(Entries for locating words and elements)
►
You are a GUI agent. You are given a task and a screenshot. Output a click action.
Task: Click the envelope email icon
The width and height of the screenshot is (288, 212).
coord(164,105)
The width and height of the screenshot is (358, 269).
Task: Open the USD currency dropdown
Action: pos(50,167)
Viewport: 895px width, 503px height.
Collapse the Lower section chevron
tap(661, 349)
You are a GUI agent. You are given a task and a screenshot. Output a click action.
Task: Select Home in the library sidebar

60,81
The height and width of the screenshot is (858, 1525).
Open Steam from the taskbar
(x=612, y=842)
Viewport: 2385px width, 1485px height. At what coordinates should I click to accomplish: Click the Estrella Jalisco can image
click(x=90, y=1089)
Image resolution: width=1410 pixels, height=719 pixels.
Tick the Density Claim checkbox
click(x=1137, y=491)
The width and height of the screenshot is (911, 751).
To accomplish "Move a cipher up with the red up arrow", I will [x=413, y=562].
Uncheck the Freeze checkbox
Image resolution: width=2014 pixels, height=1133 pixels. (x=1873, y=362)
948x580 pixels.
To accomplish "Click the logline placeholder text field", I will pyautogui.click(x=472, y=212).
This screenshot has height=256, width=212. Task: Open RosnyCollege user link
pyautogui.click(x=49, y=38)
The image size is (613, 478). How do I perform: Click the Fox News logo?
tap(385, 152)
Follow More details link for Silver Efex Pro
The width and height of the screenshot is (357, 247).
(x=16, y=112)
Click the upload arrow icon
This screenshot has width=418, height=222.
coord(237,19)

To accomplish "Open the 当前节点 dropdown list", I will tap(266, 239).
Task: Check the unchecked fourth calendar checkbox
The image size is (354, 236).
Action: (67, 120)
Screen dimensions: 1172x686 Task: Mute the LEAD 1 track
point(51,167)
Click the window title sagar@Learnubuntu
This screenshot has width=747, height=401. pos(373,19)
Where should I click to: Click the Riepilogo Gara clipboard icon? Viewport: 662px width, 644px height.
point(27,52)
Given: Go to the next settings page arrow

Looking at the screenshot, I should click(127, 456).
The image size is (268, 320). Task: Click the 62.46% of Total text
◄
--- THE PROBLEM ---
Print every one of the lines above exactly as they appear, keeping their order.

--- ANSWER TO THE PROBLEM ---
You are a GUI agent. You are given a task and a screenshot. Output a click action.
Task: Click the envelope email icon
The width and height of the screenshot is (288, 212).
coord(164,105)
The width and height of the screenshot is (358, 269).
Task: Open the USD currency dropdown
Action: pos(50,167)
Viewport: 895px width, 503px height.
Collapse the Lower section chevron
tap(661, 349)
You are a GUI agent. You are given a task and a screenshot. Output a click action.
Task: Select Home in the library sidebar

60,81
The height and width of the screenshot is (858, 1525).
Open Steam from the taskbar
(x=612, y=842)
Viewport: 2385px width, 1485px height. At what coordinates should I click to accomplish: Click the Estrella Jalisco can image
click(x=90, y=1089)
Image resolution: width=1410 pixels, height=719 pixels.
Tick the Density Claim checkbox
click(x=1137, y=491)
The width and height of the screenshot is (911, 751).
To accomplish "Move a cipher up with the red up arrow", I will [x=413, y=562].
Uncheck the Freeze checkbox
Image resolution: width=2014 pixels, height=1133 pixels. (x=1873, y=362)
948x580 pixels.
To accomplish "Click the logline placeholder text field", I will pyautogui.click(x=472, y=212).
This screenshot has height=256, width=212. Task: Open RosnyCollege user link
pyautogui.click(x=49, y=38)
The image size is (613, 478). How do I perform: Click the Fox News logo?
tap(385, 152)
Follow More details link for Silver Efex Pro
The width and height of the screenshot is (357, 247).
(x=16, y=112)
Click the upload arrow icon
This screenshot has width=418, height=222.
coord(237,19)

To accomplish "Open the 当前节点 dropdown list", I will tap(266, 239).
Task: Check the unchecked fourth calendar checkbox
The image size is (354, 236).
Action: (67, 120)
Screen dimensions: 1172x686 Task: Mute the LEAD 1 track
point(51,167)
Click the window title sagar@Learnubuntu
This screenshot has width=747, height=401. pos(373,19)
Where should I click to: Click the Riepilogo Gara clipboard icon? Viewport: 662px width, 644px height.
point(27,52)
Given: Go to the next settings page arrow

Looking at the screenshot, I should click(127, 456).
The image size is (268, 320). Task: Click the 62.46% of Total text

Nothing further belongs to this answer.